Heart-Healthy Recipes

We featured the work of personal chef Kirsten Helle in the May/June issue of 425. Her clients include all sorts of professional athletes, but did you know that she also volunteers with the Hope Heart Institute, too? Helle created some heart-healthy recipes this May to help promote National Women’s Health Month.

 

Spring Asparagus Soup with Avocado Cream

Makes 4-6 servings

Ingredients:

  • 1 tsp healthy oil/fat of your choice
  • 4 green onions, chopped
  • 1 carrot, shredded
  • 1 bunch asparagus, woody ends removed, chopped (save a few of the pretty tops to blanch lightly for garnish if you like)
  • Pinch Kosher/sea salt to taste
  • 1/2 tsp onion granules/powder
  • 1/2 tsp garlic granules/powder
  • 1/2 tsp dried tarragon, optional
  • 2 Tb white wine
  • 1 tsp fresh lemon juice
  • 3 cups low-sodium homemade or high quality chicken or vegetable broth
  • 2 Tb cream, optional
  • Fresh black or white pepper Ingredients (for the avocado cream):
  • 1 very ripe avocado
  • Squeeze fresh lemon juice
  • 1 Tb cream

Instructions: In a sauce pan heat the oil over medium heat.
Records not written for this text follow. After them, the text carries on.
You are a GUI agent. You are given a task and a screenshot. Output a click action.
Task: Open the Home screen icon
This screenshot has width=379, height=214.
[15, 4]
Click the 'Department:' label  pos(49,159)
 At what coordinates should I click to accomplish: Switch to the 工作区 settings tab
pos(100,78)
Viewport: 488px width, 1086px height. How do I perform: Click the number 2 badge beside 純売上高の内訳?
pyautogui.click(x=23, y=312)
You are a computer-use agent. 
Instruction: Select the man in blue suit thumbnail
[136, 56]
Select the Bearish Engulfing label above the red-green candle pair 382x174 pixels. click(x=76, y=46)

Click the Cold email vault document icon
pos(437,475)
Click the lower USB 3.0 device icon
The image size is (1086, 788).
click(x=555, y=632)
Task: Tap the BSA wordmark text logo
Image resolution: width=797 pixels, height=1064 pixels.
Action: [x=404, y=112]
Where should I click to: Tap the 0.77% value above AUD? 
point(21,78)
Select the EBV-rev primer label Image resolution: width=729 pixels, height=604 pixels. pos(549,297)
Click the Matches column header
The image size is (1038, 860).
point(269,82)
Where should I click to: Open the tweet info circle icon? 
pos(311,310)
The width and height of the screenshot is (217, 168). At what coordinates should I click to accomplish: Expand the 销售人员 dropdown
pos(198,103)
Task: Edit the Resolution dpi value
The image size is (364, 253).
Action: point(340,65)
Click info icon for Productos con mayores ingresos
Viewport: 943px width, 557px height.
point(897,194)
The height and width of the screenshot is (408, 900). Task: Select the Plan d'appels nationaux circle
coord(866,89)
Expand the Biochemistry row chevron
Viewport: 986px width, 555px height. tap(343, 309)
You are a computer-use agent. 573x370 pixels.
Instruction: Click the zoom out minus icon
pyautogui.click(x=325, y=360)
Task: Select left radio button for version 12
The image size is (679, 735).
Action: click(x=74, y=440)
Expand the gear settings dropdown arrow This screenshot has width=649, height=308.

Add the vegetables and seasonings. Sauté until the vegetables are fragrant and slightly softened. Stir in the wine and lemon juice, cook for 2 minutes. Stir in the chicken broth and simmer for approximately 8 minutes until the vegetables are soft but the asparagus is still vibrant green. Turn off the heat. Purée with an immersion blender or blender. Stir in cream and pepper if using. Taste for seasoning and adjust with a pinch of salt or a spritz of fresh lemon juice to elevate the flavor if necessary. To make the avocado cream whisk the avocado with the cream and lemon juice until very smooth and creamy. Serve the soup warm or slightly room temperature with a dollop of the avocado cream and garnish with fresh herbs and/or a few blanched tops of the asparagus.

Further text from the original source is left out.